Proportion of annotated genes. All genes: 8,473 genes, corresponding to the 37% of all the data set (orange color), were annotated with GO. Contig sequences were also aligned using a BLASTX search to the nr protein database available from GenBank: 12,915 nodes resulted in a hit when the length of the alignment was required to be greater than 80% of the length of the query. For 4,176 nodes that did not report any acceptable hits, we were able to find local regions of similarity (40% of the length; light blue color). Overall, 17,091 genes (75%) were annotated with BLASTX, providing 8,713 extra hits in addition to the GO annotation, thus, the nonannotated genes were 5,700, that is, the 25% of the data set (gray color).
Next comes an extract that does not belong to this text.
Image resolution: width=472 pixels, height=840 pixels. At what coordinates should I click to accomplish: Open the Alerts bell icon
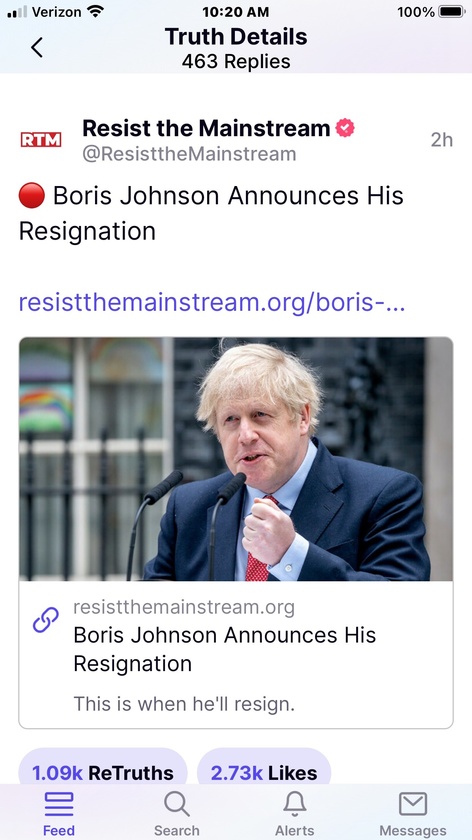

Dark blue color indicates genes annotated by BLASTX (80%) but not with GO.

FIG. 4.

Distribution of GO terms (Level 2). Biological process domain: The most represented terms are cellular process (23%), metabolic process (17%), and biological regulation (10%), whereas developmental process constitutes 7% and reproduction 1.5%. Molecular function domain: Binding (53%) and catalytic activity (34%) are the principal terms. Cellular component domain: An abundance of the organelle term is present (32%).

FIG. 5.

Scatter plot of reads/numbers of SNPs. Number of reads (FKPM) plotted against number of SNPs (number of SNPs/gene length, per 1,000 bp) for each gene. Black dots: unbiased genes; blue dots: male-biased genes; red dots: female-biased genes. The number of SNPs does not increase at higher coverage.

FIG. 6.

Kernel density plots of Tajima’s D, Fu & Li’s D* and F* values. First two lanes: Kernel density plots for each category showed notably different frequency distribution between biased (red lines) and unbiased genes (black lines). The Wilcoxon rank sum test between biased an unbiased genes is significant in all the cases (P values in table 7), and it shows that sex- and family-biased genes have a higher polymorphism compared with unbiased genes. Third lane: Male-biased genes (blue lines) have a higher value than female-biased genes (red lines) and reproductive genes (green lines) appear to be the most variable among the sex-biased genes. Dashed lines indicate mean value.

FIG. 7.

A simplified model for DUI and sex determination. Transcription factors (e.g., ubiquitination genes) stored in female oocytes would activate sex–gene expression in early embryonic developmental stages, and male development would require the crossing of a critical threshold of masculinizing transcripts. The sperm genotype contributes to F2 sex bias. (A, B) A “female egg” will produce a female regardless the genotype of the spermatozoon. (A) If it is fertilized by a spermatozoon with a “female-biased” genotype (g), the F1 female will produce mostly female eggs. (B) If it is fertilized by a spermatozoon with a “male-biased” genotype (G), the F1 female will produce both egg types (50:50). (C, D) A “male egg” will produce a male regardless the genotype of the spermatozoon. (C) If it is fertilized by a spermatozoon with a “male-biased” genotype (G), the F1 male will produce sperm carrying a male-biased genotype (G). (D) If it is fertilized by a spermatozoon with a “female-biased” genotype (g), the F1 male will produce both sperm types (50:50). Some ubiquination factors could also be involved in mitochondrial inheritance, and their differential expression could be responsible for the different fate of sperm mitochondria in the two families: degradation (A, B) or maintenance (C, D). Note that the genomic sex-determining factors (G and g) probably comprise more than one gene; recombination among these genes and environmental factors could account for the nearly continuous distribution of sex ratios among families (table 1; fig. 1).